Re: Feature Request for 3 release from Henrik Nordstrom on 2003-06-25 (squid-dev)

From: Henrik Nordstrom <hno@dont-contact.us>
Date: Thu, 26 Jun 2003 00:41:48 +0200

On Thursday 26 June 2003 00.20, Joel Wiramu Pauling wrote:

> I have one major complaint about squid. I manage an intranet and I
> need to be able to quickly and succinctly see whats in the cache
> and, sometimes pull objects from the cache (you would be amazed at
> home many people will download important docs, and have computers
> die...), as well as monitoring unwanted sites etc.

Unfortunately Squid itself does not have any means of such view of the
cache. Squid only keeps an abstract MD5 hash of the URL internally to
conserve memory usage, the rest is kept on disk only.

MD5 hashes have the very nice property that they are fixed in size.
Always exact 16 bytes regardless of how long the URL is.

The lengths of URLs varies from 9 characers to 4 KB in size with a
average somewhere around 40 characters.
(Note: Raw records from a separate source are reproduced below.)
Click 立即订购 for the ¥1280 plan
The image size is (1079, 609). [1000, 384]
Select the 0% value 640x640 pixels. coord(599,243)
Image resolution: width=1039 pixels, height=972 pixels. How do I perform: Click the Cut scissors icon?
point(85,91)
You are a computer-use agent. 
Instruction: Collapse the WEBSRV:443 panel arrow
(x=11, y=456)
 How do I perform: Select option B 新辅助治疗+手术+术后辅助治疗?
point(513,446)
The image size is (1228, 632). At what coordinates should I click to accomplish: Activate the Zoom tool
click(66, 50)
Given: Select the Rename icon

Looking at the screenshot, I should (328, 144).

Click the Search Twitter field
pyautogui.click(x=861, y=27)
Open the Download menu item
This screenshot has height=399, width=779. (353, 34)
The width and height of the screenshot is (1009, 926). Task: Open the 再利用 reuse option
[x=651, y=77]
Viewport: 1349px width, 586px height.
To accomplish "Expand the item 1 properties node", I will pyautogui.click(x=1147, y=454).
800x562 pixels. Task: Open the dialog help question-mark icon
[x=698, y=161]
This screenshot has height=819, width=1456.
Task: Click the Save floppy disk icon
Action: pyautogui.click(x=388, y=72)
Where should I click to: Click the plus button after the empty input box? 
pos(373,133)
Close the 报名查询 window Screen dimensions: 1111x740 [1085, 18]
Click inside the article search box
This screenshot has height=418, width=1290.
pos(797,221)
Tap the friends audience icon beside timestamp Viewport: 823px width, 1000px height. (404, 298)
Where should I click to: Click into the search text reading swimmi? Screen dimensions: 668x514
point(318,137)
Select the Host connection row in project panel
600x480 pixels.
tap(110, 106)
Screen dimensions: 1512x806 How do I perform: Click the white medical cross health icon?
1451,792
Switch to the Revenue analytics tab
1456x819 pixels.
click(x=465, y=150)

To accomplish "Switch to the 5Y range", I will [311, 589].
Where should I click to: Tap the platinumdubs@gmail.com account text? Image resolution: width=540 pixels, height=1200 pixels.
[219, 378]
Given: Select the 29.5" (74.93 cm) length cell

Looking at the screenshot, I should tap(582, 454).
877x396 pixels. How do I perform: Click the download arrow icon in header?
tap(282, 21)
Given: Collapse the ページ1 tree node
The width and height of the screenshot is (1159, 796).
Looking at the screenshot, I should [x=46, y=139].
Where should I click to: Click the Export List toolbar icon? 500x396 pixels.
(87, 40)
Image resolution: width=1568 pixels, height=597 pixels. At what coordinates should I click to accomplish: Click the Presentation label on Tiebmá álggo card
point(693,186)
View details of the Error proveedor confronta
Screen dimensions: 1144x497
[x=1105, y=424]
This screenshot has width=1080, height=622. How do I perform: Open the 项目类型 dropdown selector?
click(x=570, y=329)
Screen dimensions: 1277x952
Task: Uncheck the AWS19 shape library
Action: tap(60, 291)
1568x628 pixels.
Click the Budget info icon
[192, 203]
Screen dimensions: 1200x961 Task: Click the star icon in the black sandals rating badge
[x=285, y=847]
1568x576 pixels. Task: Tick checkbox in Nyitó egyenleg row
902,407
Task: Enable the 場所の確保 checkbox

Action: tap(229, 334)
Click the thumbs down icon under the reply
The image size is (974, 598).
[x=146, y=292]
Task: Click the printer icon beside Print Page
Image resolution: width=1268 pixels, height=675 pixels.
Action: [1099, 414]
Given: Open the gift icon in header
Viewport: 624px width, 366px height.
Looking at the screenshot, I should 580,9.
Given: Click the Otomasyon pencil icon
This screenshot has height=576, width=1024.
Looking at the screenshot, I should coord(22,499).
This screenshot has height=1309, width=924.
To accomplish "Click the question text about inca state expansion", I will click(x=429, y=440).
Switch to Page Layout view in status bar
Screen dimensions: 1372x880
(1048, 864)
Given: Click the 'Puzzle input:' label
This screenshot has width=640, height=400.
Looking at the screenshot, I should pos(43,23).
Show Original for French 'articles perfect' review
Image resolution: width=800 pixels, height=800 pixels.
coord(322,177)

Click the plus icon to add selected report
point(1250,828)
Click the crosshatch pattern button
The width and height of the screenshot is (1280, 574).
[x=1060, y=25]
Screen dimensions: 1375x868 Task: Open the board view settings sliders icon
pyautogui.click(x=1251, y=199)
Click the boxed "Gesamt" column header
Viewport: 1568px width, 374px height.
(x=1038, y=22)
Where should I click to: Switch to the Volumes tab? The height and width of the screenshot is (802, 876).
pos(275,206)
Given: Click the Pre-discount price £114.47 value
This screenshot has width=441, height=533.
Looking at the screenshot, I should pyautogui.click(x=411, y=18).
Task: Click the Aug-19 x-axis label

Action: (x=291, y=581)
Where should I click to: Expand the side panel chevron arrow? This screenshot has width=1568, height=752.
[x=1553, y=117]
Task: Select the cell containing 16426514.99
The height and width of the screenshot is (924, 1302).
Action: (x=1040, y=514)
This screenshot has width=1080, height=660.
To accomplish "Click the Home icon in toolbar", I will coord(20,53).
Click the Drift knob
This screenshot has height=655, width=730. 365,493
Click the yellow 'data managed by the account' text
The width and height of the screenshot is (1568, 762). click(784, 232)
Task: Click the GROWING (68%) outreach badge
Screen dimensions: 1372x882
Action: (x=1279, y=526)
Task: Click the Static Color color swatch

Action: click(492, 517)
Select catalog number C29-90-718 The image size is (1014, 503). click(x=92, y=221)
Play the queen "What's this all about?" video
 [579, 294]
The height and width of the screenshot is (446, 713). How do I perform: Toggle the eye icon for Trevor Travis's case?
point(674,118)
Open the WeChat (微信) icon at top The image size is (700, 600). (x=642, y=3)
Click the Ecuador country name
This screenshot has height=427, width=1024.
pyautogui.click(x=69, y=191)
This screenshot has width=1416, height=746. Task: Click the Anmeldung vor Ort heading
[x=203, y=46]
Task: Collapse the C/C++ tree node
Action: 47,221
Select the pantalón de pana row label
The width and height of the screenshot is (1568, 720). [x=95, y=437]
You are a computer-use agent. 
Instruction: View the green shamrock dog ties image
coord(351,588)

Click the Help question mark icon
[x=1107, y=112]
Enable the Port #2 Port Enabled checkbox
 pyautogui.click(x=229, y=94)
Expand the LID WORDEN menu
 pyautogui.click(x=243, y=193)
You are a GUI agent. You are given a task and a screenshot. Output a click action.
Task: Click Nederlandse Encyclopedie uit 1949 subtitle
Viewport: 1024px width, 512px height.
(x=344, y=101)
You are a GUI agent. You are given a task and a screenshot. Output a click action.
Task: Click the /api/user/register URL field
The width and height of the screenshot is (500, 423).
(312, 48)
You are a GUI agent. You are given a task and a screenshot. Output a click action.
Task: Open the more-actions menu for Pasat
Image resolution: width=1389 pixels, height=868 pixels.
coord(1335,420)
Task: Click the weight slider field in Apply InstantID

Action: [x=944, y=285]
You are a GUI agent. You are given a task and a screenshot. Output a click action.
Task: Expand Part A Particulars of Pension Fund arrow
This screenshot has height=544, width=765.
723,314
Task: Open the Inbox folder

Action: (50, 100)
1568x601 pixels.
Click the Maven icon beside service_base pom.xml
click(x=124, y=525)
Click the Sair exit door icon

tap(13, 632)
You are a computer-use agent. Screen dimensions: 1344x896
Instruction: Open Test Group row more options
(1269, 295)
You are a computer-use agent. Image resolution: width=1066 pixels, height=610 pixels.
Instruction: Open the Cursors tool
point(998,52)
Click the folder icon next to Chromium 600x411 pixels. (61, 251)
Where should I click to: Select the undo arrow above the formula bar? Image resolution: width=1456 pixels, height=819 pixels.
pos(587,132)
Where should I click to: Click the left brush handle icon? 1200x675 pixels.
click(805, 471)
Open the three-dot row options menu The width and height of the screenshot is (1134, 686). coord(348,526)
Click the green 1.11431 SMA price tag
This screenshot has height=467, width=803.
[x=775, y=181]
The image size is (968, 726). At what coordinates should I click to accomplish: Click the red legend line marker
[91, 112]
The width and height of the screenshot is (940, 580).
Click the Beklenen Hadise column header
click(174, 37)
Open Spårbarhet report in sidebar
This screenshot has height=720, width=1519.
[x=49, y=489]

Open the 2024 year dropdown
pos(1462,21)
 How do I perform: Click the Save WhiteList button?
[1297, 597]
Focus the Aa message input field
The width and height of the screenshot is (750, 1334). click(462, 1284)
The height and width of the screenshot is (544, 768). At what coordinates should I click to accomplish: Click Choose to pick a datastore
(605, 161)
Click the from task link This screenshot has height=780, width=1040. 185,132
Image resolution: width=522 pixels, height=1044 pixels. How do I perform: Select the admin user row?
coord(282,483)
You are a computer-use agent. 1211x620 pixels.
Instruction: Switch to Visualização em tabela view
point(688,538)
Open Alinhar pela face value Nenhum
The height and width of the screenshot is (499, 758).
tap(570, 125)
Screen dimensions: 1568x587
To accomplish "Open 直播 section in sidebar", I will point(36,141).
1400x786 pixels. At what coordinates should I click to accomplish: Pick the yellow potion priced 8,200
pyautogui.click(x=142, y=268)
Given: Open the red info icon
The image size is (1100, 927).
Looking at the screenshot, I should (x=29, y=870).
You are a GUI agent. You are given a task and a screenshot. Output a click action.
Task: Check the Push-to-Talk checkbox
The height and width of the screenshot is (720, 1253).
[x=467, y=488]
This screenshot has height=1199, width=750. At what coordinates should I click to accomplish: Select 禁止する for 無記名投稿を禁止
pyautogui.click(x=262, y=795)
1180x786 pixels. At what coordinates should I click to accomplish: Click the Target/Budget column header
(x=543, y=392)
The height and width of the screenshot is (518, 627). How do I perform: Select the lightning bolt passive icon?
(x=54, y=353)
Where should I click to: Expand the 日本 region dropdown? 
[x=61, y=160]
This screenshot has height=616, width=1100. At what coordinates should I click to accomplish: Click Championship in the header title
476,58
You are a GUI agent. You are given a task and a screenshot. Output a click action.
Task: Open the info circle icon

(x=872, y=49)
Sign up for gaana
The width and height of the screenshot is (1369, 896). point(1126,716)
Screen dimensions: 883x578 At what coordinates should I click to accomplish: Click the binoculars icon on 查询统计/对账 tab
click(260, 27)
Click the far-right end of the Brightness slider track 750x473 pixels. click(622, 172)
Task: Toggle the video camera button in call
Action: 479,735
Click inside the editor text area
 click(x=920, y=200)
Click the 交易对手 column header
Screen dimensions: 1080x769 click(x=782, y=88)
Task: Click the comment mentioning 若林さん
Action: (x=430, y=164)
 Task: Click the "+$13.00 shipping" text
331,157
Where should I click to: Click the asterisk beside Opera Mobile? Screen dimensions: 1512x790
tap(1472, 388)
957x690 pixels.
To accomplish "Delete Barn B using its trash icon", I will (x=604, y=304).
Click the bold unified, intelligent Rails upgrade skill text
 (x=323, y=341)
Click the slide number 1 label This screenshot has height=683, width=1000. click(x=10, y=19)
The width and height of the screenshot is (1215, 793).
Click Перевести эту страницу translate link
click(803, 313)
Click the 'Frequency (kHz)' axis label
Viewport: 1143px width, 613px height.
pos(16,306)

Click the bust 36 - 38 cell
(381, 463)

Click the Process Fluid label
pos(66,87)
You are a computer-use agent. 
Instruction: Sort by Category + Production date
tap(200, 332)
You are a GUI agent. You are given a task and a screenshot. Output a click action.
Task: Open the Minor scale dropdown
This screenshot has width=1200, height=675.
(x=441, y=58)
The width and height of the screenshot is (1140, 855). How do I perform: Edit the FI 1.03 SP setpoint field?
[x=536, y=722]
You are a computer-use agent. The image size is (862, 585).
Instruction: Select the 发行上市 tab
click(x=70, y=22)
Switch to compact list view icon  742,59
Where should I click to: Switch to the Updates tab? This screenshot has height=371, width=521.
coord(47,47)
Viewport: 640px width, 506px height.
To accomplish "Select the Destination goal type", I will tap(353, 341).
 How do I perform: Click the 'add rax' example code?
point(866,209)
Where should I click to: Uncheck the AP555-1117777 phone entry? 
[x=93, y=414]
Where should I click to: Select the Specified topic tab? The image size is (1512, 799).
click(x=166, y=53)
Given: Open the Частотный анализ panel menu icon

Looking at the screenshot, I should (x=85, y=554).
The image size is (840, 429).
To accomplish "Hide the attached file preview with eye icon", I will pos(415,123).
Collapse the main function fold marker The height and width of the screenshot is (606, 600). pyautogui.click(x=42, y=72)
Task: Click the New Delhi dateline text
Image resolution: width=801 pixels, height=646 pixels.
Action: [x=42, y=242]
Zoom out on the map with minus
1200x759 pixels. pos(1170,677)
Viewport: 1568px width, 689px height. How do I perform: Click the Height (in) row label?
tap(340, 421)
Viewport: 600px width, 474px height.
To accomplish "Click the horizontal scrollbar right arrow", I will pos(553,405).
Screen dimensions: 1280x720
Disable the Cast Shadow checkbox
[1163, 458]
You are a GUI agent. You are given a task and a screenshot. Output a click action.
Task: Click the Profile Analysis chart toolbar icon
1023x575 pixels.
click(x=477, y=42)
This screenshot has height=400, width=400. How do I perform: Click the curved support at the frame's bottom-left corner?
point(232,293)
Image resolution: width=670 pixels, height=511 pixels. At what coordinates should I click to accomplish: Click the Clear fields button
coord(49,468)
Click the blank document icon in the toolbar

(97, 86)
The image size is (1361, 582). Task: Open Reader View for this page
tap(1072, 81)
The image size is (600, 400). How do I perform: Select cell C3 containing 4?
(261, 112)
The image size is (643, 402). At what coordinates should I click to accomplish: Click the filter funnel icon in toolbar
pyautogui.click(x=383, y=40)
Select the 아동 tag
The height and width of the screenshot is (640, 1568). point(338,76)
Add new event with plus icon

If Squid were to keep track
of the full URLs the already large memory usage would almost double,
effectively shrinking the possible cache size by 50%.

> I have found a great little utility.. but's it's slow.. dosen't
> work with a running cache, and it's output is hard to control. It's
> called purge, (you may or may not be aware of it.)
> The authors site is
> here:http://www.cache.dfn.de/DFN-Cache/Development/purge.html (GNU
> I believe)

It works with a running cache, and is designed to be used with the
cache running for removing specified content from the cache.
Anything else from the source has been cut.